* _Exercise directions_: In the breast cancer study abstract below, how many users was GPT 3.5 estimated to have in June 2023?

Associate Director, Breast Oncology Clinical Research; Physician
Dana-Farber Cancer Institute
Boston, Massachusetts, United States
LW

Laura Warren, MD

Associate Network Clinical Director, Radiation Oncology
Brigham and Women's Hospital, Dana-Farber Cancer Institute, United States
NE

Nadine Eidman, n/a

Patient Advocate
-, United States
JF

Jeannie Frazier, n/a

Patient Advocate
-, United States
LH

Lourdes Hernandez, n/a

Patient Advocate
-, United States
CL

Carla Leslie, n/a

Patient Advocate
-, United States
SR

Susan Rafte, n/a

Patient Advocate
-, United States
DS

Delia Stroud, n/a

Patient Advocate
-, United States
JW

Joel S. Weissman, PhD

Deputy Director and Chief Scientific Officer of the Center for Surgery and Public Health
Brigham and Women's Hospital, United States
Tari A. King, MD (she/her/hers)

Chief, Division of Breast Surgery
Brigham and Women's Hospital, Dana-Farber Cancer Institute
Boston, Massachusetts, United States
Elizabeth A. Mittendorf, MD, PhD, MHCM (she/her/hers)

Professor of Surgery
Brigham and Women's Hospital, Dana Farber Cancer Institute
Boston, Massachusetts, United States

Disclosure(s):

Faina Nakhlis, MD: No financial relationships to disclose

Introduction:

The internet is increasingly used by patients as a source of medical information, and the chatbot interface generative pretrained transformer (GPT) (ChatGPT, OpenAI) is an AI system that can provide humanlike responses to patient questions. It is estimated that GPT 3.5 had over 100 million users in June 2023. It is unclear if GPT 3.5 responses can be trusted as an accurate source of medical information for patients. This study sought to evaluate the accuracy and clinical concordance of GPT 3.5 responses to breast cancer questions.

* _Excerpted data_:
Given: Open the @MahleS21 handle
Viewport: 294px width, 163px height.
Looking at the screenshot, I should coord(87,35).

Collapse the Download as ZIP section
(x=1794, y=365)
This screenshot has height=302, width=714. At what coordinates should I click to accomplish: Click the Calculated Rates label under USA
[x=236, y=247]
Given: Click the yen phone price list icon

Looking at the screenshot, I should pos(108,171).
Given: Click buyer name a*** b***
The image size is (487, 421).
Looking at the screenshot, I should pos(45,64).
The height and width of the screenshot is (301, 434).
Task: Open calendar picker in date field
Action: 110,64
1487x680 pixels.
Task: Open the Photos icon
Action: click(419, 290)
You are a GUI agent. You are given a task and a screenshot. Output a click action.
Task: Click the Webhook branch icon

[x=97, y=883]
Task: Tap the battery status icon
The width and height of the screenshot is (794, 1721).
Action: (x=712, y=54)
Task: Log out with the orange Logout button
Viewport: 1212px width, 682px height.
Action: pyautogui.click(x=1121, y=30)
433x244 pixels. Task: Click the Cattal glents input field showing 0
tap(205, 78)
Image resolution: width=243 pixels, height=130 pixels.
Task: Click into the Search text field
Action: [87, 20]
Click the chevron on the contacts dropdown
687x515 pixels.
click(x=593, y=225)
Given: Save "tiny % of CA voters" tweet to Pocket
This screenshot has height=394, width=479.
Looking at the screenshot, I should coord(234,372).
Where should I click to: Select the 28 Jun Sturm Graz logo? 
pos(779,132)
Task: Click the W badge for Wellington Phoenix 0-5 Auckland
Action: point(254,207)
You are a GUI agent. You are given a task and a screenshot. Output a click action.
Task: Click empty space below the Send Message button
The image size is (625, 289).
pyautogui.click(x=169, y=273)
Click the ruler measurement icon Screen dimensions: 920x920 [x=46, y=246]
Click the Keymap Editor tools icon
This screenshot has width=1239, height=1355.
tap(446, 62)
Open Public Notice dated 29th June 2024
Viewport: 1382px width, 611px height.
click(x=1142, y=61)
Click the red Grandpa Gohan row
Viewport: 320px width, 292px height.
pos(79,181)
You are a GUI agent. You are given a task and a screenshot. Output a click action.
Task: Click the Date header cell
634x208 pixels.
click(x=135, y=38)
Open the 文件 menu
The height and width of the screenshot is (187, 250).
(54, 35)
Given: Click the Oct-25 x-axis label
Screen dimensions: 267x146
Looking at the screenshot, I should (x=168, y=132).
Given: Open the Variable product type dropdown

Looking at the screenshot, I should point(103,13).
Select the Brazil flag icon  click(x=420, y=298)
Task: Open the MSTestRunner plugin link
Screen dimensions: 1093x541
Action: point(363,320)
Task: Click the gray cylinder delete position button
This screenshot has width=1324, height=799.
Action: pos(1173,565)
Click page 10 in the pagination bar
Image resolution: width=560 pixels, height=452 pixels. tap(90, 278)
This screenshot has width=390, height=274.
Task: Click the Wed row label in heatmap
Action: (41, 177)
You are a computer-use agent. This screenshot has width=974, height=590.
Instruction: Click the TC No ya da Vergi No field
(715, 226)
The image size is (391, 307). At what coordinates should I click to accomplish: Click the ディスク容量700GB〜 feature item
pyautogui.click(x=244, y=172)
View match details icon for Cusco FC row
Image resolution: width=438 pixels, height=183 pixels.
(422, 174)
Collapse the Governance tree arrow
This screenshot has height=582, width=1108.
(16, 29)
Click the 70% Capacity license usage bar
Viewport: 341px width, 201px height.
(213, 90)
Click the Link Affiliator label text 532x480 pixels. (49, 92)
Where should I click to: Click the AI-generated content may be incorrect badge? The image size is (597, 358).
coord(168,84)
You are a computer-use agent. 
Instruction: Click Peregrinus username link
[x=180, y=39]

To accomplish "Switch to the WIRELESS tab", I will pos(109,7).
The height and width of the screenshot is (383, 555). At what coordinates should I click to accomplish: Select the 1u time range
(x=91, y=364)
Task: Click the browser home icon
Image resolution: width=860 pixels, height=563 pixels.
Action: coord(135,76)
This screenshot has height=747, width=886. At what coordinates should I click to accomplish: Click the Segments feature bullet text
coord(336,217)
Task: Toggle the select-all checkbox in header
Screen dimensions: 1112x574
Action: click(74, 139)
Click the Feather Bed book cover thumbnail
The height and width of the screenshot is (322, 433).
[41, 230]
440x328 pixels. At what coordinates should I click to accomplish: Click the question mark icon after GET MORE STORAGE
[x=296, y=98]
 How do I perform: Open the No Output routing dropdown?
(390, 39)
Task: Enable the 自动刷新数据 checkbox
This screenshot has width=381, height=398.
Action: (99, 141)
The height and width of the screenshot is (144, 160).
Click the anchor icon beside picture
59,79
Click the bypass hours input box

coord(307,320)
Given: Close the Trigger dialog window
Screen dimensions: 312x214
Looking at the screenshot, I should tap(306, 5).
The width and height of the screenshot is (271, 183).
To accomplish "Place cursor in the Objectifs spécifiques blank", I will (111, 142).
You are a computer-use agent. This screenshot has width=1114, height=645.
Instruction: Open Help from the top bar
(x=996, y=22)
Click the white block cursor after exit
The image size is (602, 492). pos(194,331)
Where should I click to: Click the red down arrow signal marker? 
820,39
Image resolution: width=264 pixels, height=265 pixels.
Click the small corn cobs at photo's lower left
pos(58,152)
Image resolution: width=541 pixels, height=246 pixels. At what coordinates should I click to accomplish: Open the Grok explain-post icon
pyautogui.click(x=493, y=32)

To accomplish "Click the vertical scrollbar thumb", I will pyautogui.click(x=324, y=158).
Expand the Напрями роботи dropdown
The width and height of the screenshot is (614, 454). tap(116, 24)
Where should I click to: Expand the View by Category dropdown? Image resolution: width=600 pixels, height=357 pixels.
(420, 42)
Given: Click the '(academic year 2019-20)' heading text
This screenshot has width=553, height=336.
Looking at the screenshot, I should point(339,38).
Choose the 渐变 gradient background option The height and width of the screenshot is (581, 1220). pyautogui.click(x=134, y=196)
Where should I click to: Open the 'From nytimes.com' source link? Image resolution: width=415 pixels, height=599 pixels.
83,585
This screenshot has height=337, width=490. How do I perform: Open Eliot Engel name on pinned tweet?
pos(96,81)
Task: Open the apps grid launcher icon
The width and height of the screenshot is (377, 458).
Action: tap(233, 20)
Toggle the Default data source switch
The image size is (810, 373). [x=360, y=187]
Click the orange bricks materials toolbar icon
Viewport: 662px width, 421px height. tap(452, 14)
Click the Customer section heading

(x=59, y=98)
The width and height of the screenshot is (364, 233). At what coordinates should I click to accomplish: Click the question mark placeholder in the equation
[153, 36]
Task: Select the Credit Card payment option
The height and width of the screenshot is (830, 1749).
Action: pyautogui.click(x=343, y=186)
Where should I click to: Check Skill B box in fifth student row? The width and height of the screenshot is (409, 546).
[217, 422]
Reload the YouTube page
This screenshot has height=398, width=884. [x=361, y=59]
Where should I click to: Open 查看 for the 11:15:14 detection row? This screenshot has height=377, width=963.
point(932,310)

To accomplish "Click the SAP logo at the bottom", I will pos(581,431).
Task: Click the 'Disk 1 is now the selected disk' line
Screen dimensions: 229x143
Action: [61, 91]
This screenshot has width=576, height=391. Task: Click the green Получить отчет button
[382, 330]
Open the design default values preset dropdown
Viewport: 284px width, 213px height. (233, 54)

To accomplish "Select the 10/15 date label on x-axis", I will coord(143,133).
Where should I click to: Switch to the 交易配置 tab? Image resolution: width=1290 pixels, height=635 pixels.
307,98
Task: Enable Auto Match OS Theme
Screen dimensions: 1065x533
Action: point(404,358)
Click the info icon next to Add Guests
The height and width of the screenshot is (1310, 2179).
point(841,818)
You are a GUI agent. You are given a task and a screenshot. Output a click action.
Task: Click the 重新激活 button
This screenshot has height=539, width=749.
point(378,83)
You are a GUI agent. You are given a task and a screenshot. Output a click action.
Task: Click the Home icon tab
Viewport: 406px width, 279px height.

* _Answer space_: Over 100 million users.